Microbiology Society Prize Medal is awarded annually by the Microbiology Society to those who have made an impact beyond microbiology and are world leaders in their field.

It was introduced in 2009 as the Society for General Microbiology Prize Medal and renamed the Microbiology Society Prize Medal in 2015 when the society changed its name. All members can nominate anyone they consider appropriate for this award.

The award consists of £1000 and an invitation to give a lecture at a society meeting.
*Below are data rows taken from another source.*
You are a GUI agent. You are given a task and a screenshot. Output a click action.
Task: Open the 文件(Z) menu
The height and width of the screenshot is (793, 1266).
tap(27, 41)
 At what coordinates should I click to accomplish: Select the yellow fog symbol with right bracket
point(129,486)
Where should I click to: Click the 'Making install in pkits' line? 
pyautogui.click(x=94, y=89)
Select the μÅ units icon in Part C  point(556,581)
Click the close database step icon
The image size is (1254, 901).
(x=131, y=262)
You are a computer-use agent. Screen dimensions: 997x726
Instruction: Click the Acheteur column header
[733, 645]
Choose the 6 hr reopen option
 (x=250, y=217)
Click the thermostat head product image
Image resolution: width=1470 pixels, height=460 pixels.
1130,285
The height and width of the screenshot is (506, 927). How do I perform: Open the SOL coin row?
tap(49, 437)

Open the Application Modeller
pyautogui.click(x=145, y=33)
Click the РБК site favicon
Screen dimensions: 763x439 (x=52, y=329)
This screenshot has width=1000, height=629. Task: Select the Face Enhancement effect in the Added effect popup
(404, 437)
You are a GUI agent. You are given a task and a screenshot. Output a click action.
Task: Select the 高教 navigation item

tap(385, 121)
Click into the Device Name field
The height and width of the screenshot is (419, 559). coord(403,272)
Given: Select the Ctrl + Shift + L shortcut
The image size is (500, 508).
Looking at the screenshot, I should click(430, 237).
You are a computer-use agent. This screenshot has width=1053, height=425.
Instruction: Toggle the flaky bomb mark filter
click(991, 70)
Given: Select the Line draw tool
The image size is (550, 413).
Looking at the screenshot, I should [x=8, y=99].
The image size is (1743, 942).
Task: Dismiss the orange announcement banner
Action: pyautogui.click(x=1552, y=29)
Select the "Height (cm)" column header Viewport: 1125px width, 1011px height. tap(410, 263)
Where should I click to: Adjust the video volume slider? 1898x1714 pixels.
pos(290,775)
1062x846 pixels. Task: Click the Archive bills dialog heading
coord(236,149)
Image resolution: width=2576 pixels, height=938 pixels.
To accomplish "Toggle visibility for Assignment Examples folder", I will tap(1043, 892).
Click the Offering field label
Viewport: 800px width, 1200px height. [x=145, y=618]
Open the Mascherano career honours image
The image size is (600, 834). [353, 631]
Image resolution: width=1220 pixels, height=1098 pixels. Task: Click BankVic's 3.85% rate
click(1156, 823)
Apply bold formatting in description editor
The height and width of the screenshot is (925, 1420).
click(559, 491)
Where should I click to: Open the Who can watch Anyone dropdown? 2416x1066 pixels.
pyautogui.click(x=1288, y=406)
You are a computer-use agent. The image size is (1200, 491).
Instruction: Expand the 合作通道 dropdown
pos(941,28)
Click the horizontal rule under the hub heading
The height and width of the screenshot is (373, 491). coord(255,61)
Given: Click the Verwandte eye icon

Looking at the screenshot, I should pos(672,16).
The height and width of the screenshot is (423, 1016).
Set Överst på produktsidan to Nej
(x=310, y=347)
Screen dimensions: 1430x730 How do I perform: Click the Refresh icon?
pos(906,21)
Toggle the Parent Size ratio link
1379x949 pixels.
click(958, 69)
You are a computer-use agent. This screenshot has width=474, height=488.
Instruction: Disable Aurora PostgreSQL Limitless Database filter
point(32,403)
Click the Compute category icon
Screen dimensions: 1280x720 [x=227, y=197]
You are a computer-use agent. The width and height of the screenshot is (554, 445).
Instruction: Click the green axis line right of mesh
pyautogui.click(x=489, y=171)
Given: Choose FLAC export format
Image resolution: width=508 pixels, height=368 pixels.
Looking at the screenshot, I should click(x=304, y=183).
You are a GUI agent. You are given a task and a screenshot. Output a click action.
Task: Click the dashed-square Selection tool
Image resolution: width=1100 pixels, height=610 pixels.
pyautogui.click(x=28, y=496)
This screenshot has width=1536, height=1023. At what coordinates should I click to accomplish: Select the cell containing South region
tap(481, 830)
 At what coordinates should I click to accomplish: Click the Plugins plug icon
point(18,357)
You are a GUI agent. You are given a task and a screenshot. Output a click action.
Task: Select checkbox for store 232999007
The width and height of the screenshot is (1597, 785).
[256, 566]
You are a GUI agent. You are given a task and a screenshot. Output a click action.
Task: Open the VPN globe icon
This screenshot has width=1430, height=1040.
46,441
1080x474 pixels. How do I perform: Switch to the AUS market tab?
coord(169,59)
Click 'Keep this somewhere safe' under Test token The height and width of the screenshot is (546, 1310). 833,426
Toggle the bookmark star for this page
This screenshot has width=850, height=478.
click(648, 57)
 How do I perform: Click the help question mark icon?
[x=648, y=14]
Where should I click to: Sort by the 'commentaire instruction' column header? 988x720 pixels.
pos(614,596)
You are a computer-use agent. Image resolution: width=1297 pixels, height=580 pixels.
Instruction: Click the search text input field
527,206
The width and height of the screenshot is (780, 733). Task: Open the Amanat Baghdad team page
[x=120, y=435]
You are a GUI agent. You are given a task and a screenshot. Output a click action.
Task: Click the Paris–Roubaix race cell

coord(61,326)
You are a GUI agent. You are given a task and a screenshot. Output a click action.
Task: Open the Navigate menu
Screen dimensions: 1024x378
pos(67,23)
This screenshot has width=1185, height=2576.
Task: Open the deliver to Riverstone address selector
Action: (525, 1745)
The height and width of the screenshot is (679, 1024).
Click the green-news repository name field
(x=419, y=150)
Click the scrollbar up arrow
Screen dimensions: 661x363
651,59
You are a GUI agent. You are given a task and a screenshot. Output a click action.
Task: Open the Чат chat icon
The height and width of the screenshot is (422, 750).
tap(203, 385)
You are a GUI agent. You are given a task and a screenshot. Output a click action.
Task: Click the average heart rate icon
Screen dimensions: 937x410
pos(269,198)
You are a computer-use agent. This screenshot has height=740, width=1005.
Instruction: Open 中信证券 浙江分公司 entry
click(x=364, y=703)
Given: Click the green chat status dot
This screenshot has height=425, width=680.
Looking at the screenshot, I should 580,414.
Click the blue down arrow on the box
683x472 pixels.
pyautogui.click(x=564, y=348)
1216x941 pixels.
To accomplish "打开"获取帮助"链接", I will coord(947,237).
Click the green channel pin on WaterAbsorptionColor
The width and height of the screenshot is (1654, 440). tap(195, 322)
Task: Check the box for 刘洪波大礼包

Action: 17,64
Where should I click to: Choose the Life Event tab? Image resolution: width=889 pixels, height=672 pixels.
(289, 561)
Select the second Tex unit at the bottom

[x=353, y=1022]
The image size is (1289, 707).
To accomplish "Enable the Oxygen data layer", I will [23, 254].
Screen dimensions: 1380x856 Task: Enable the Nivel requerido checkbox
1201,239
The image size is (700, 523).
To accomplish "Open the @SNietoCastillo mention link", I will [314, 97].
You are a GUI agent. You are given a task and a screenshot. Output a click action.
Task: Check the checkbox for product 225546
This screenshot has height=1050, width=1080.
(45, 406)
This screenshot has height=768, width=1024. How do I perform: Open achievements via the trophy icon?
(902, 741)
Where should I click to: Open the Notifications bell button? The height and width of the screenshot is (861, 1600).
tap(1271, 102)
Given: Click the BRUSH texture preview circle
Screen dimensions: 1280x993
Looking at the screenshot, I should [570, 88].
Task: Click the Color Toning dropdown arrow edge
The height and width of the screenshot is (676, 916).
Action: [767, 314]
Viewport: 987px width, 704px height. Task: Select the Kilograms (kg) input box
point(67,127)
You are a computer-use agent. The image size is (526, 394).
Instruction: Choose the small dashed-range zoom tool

The following have been awarded this Prize:

- 2009 Stanley Prusiner prions and prion diseases
- 2010 Paul Nurse control of the cell cycle
- 2011 David Hopwood Streptomyces genomics
- 2012 Julian Davies
- 2013 Harald zur Hausen relationship between infections and cancer
- 2014 Rita Colwell disease, oceans and climate change
- 2015 David Baulcombe RNAi – the link between small RNA molecules and resistance to viruses
- 2016 Philippe Sansonetti microbiology and signalling in the digestive tract
- 2017 Michael Rossmann structural virology
- 2018 Jill Banfield impact of metagenomics on the Tree of Life and sub-surface biogeochemistry
- 2019 Jennifer Doudna discovery and developing CRISPR-Cas tools (Lecture given by Christof Fellman)
- 2020 Martin Blaser the human microbiome including Helicobacter pylori as an agent of disease in humans
- 2021 Joan Steitz RNA in bacteria and bacteriophage, small nuclear ribonucleoproteins and RNA splicing
- 2022 Bonnie Bassler Quorum sensing across domains: from viruses to bacteria to eukaryotes
- 2023 Wendy Barclay Virology, especially how the influenza, SARS-CoV-2 and other viruses may cause pandemics.
- 2024 David Holden Signature-tagged mutagenesis (STM, barcoding) for identification of mutants with altered growth in mixed populations.